* BEGIN Available records *
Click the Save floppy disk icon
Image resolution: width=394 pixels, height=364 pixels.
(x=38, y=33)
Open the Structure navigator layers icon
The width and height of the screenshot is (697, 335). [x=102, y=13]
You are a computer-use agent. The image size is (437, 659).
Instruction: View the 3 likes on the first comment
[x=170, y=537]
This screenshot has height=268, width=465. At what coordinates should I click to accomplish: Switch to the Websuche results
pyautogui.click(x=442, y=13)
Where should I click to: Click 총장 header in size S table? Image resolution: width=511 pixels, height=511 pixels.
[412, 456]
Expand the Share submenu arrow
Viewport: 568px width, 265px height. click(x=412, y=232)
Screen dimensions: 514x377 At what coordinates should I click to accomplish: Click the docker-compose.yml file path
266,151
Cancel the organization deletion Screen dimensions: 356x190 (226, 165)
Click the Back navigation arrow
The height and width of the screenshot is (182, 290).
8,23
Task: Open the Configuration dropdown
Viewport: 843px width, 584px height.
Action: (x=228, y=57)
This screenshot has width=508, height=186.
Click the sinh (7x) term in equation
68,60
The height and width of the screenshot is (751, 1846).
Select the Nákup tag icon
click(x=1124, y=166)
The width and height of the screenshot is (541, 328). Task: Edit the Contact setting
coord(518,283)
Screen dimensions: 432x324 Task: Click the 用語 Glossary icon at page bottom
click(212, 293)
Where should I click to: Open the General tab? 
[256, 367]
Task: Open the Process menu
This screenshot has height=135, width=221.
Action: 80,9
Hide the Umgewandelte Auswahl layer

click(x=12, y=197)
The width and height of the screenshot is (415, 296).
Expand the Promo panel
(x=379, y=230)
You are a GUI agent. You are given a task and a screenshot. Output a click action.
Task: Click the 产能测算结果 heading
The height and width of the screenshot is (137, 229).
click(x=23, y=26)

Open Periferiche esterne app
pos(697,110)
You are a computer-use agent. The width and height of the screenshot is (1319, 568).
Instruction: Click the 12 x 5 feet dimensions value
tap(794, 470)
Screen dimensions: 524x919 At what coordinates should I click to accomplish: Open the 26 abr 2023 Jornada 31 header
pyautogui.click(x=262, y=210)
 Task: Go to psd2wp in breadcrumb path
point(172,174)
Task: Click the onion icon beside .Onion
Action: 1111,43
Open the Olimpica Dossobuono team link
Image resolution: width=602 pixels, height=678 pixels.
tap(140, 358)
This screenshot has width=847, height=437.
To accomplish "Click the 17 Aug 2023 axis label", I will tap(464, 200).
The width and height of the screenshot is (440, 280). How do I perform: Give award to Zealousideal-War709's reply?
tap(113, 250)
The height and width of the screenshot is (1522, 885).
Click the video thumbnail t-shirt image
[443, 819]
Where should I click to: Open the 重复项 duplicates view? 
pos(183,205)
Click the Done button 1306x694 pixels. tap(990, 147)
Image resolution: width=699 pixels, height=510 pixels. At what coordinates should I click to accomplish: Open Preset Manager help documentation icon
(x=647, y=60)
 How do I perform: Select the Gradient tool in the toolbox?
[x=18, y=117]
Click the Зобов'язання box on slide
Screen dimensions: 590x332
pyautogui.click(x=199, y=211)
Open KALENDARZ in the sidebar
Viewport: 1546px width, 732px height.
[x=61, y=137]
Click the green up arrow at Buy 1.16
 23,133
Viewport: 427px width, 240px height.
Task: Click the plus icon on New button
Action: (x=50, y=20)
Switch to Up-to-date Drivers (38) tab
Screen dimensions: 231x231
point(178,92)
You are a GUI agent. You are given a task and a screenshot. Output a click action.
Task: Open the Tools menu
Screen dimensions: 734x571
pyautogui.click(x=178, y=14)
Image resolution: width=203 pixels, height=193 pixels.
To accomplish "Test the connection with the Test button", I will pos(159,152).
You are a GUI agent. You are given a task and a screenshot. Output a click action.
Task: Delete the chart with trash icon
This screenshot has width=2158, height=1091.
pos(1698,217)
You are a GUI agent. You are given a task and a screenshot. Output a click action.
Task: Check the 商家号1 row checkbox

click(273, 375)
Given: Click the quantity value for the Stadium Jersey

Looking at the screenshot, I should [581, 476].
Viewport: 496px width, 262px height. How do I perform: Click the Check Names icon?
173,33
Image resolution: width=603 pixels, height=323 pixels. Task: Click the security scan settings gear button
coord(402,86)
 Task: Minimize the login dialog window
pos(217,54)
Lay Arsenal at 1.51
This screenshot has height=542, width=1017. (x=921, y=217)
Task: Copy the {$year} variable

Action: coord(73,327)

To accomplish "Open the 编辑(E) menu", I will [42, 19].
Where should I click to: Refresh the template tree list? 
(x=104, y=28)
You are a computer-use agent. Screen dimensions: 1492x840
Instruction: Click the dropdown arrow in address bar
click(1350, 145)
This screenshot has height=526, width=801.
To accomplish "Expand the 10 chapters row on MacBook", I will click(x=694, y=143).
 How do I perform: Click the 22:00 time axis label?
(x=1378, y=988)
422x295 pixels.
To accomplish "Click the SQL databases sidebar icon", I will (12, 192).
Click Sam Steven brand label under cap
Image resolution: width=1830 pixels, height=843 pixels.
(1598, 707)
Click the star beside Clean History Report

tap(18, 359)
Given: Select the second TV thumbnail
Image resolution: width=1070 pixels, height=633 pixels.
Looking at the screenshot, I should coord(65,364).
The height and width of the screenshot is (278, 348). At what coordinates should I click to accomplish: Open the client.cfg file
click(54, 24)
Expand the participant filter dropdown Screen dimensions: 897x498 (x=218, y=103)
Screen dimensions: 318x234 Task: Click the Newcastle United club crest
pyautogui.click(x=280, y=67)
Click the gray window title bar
* END Available records *
* **Exercise brief**: Pick out every line of the material above that contains the word "Viewport", matching upper and lower case exactly.

* **The result**:
Viewport: 568px width, 265px height. click(x=412, y=232)
Viewport: 843px width, 584px height.
Viewport: 1546px width, 732px height.
Viewport: 427px width, 240px height.
Viewport: 496px width, 262px height. How do I perform: Click the Check Names icon?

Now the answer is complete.